Step 4: Preparing for Hospitalisation (Documents and Essentials)
Having the right documents is essential for a convenient renew health insurance policy claim. Whether you are going for cashless or reimbursement claims, gather the following:
- Identity Proof: Aadhar, PAN, or any other ID proof
- Policy Document: Carry your policy number and card for cashless claims
- Doctor’s Prescription: This is required only for planned hospitalisation or if mentioned under the policy terms.
- Hospital Records: Admission slip, discharge summary, and all bills
Keeping these documents ready ensures the claims process remains smooth and avoids delays.
Step 5: Submitting Documents for Cashless Claims
For cashless claims, the TPA desk at the network hospital contacts the insurer directly. However, here’s what you need to ensure:
- Pre-Authorisation: The hospital sends the pre-authorisation form to the insurer. If all details are accurate, approval is generally quick.

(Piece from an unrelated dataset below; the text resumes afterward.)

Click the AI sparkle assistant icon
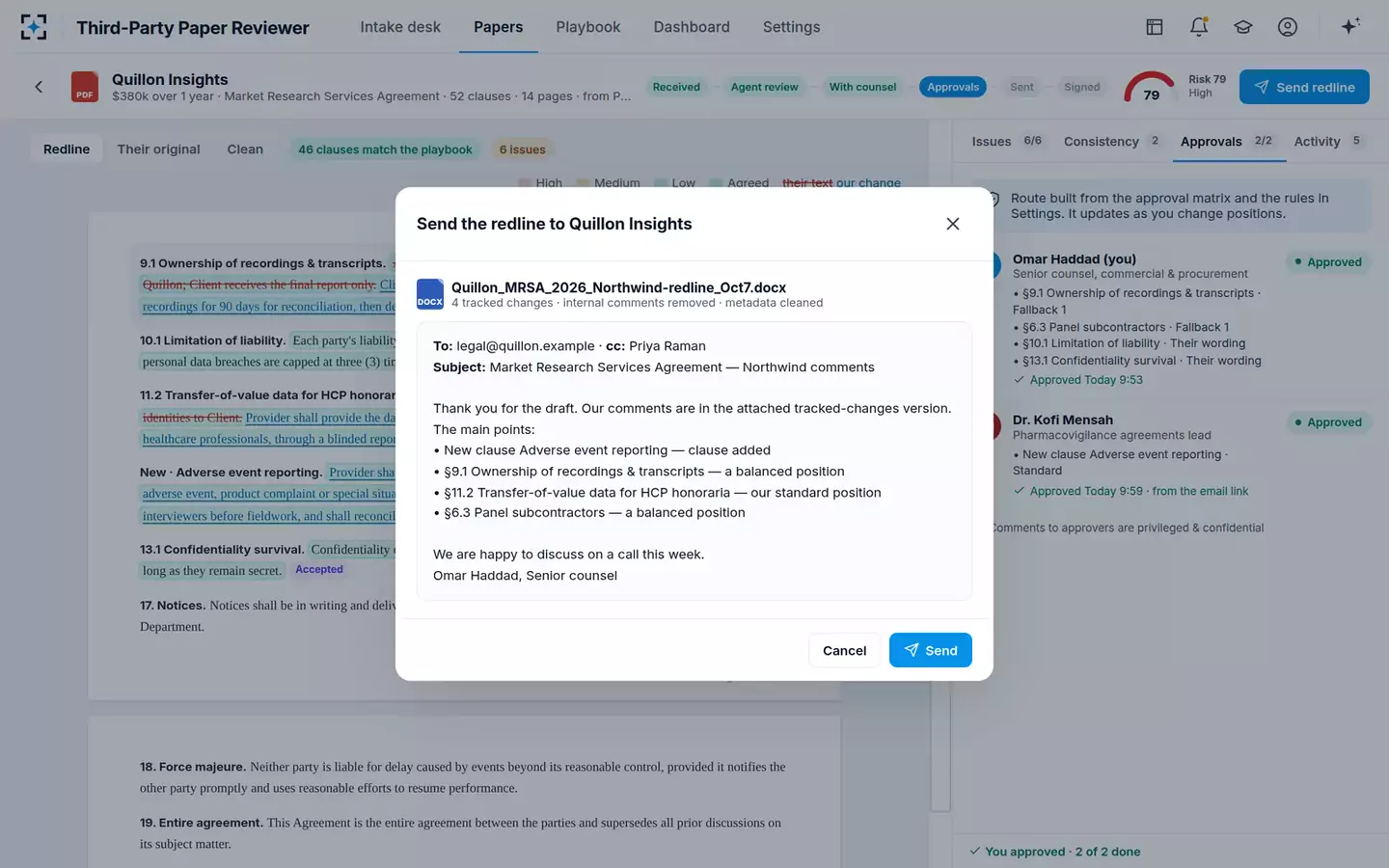The width and height of the screenshot is (1389, 868). pyautogui.click(x=1350, y=26)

- Documentation: Provide all original documents, such as doctor’s consultation letters, treatment records, lab reports, and prescriptions.

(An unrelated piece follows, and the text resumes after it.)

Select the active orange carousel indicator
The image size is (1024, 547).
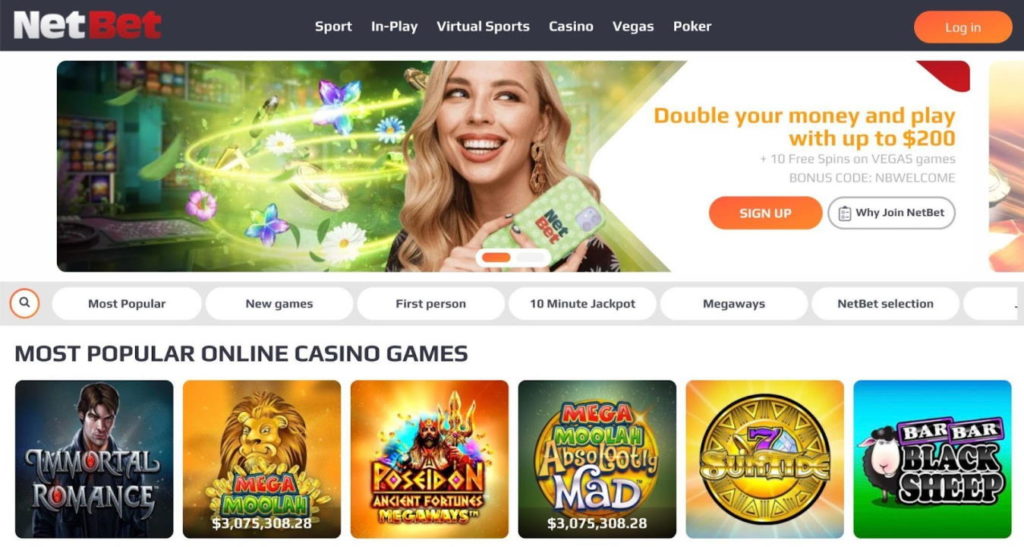click(496, 258)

Step 6: Filing for Reimbursement Claims
If you choose a non-network hospital or your mediclaim insurance policy doesn’t offer cashless benefits, you must go for reimbursement. Here’s how:
Collect all Original Documents: After treatment, gather all documents, including:
- Discharge summary
- Detailed hospital bills with cost breakdown
- Original Paid Receipts: Ensure all bills are marked as paid and have official receipts.
- Lab and Test Reports: All test results related to the treatment.

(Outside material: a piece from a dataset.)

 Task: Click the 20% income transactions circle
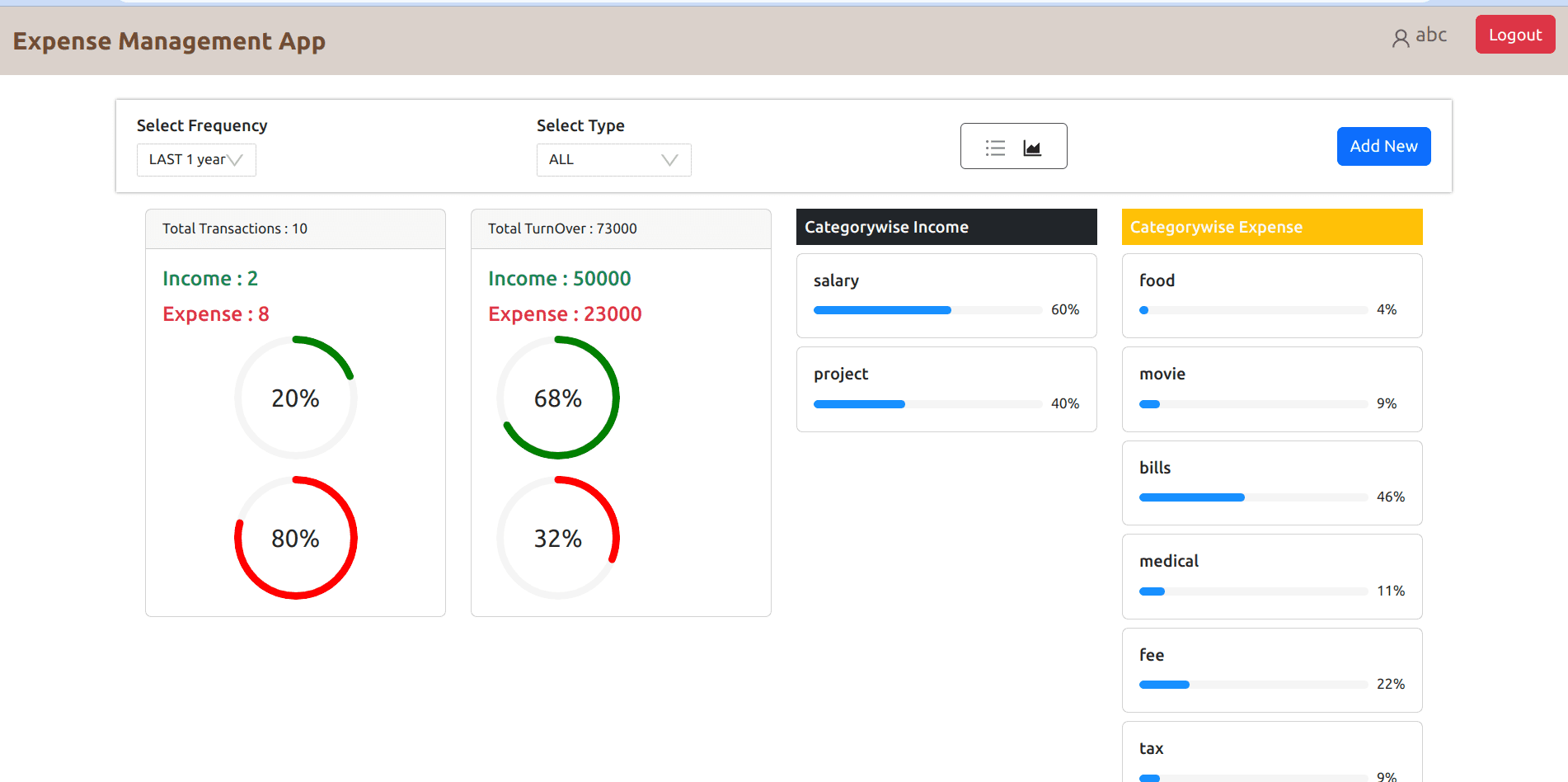[296, 398]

- Doctor’s Consultation Records: The first consultation letter and any other prescriptions.
Fill the Reimbursement Claim Form: Obtain the form from your insurer’s website or branch. Fill it accurately to avoid delays.
Submit Within the Insurer’s Timeline: Submit all documents along with the filled claim form within the time limit specified in your policy, usually 15–30 days post-discharge.
Step 7: Waiting for Claim Approval
After submitting your claim documents, the insurer’s team reviews the claim to verify its validity. During this phase:
- Document Verification: The insurer may contact you for additional information or documents, so keep all papers handy.
- Approval or Rejection: Claims are approved when all necessary documents are in place, and the policy covers the treatment. If your claim is denied, the insurer should provide a reason, which can usually be challenged with additional supporting documents if required.
Step 8: Claim Payout for Reimbursement Claims
Once your reimbursement claim is approved, the insurer will transfer the agreed amount to your bank account. Depending on the insurer’s policies, this process may take a few days to weeks.
Pro Tip: Make sure your NEFT details (bank account number, branch name, and IFSC code) are accurately mentioned in the claim form for a swift payout
Conclusion
Filing a mediclaim insurance claim may seem complex, but following a structured approach can make it smooth and stress-free. Each step matters from intimation and document collection to claim submission and final settlement.
Being well-prepared and timely in your actions can ensure a swift and successful claim process. And remember, always renew health insurance policy on time to avoid lapses in coverage and stay protected against unexpected medical costs.